**課題の指示**.
課題文を読み、次の問いに答えよ。
1. 『信長公記』によると、織田信秀は数え年何歳で亡くなったか。
2. 葬儀が行われた万松寺の過去帳には、何年と記されているか。
3. 『武功夜話』によると、信秀はその死を何年隠したか。

**課題文**.
══════════════════════════════
社会って面白い!!~マンガでわかる地理・歴史・政治・経済~: 織田信秀、死す~備後守病死の事(1552年)

2023年5月21日日曜日

織田信秀、死す~備後守病死の事(1552年)

 後退を続ける弾正忠家に、追い打ちをかけるような出来事が起こります。

数年にわたって病に苦しんできた弾正忠家当主・織田信秀が亡くなったのです…。

※マンガの後に補足・解説を載せています♪


〇織田信秀の死

織田信秀の死について、

『信長公記』は、

…織田信秀殿は流行病に悩まされ、様々な祈祷や治療が試みられたが効果なく、ついに3月3日、(数え年)42歳で亡くなった。人生ははかなく、無常なものではあるが、悲しいことである。これは、さっと風が吹いて多くの草についていた露を散らし、長い雲が満月を隠したようであった。…

「備後守殿疫癘に御悩みなされ、様々御祈祷・御療治候と雖も御平愈なく、終に三月三日、御年四十二と申すに御遷化。生死無常の世の習ひ、悲しいかな、颯々たる風来ては万草の露を散らし、漫々たる雲色は満月の光を陰す。」

と記し、何年の3月3日かは明らかにしていません。

そのため、信秀の亡くなった年について、

①天文18年(1549年)説

『織田系図』小瀬甫庵『信長記』(江戸時代初期成立)などに天文18年(1549年)3月3日とある。

『武功夜話』には天文18年(1549年)に信秀は亡くなったが、3年その死を隠した、とある。

天文20年(1551年)説

『織田家雑録』(江戸時代初期成立)『箕水漫録』(江戸時代後期成立)に天文20年(1551年)とある。

(ゲーム『信長の野望』は、常に1551年説をとっている。生まれた年は天道までは1510年、創造以降は1511年と変化)

③天文21年(1552年)説

・葬儀が行われた万松寺の過去帳に「天文21年」(1552年)とある。

『定光寺年代記』では天文21年のところに信秀の死が記録されている。

…とさまざまな説があります。

しかし、以前に紹介したように、天文18年(1549年)の11月28日と、天文19年(1550年)の11月1日に信秀は書状を出していますし、これが死を隠した代筆であったとしても、3年死を隠すなど難しいので、天文18年説はおそらく誤りでしょう。
══════════════════════════════
**表示データ**.
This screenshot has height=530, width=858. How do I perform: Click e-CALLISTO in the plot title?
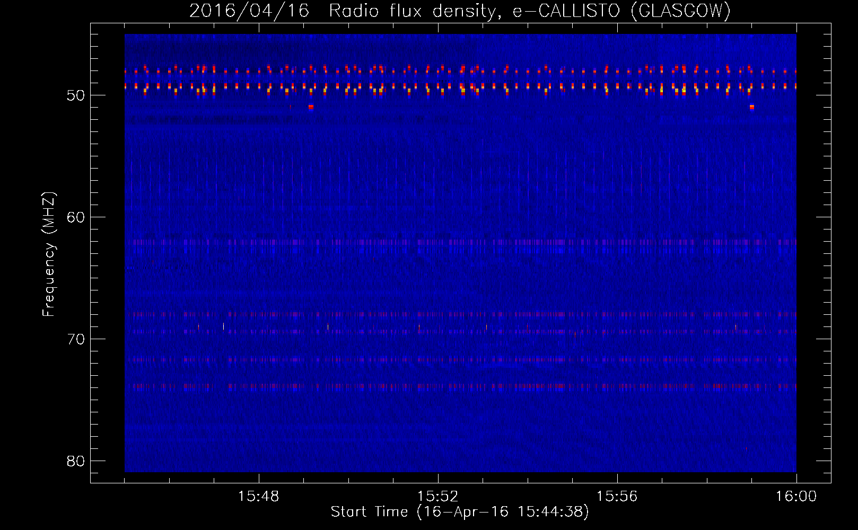point(566,11)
══════════════════════════════
**解答例**.
1. 42歳
2. 天文21年(1552年)
3. 3年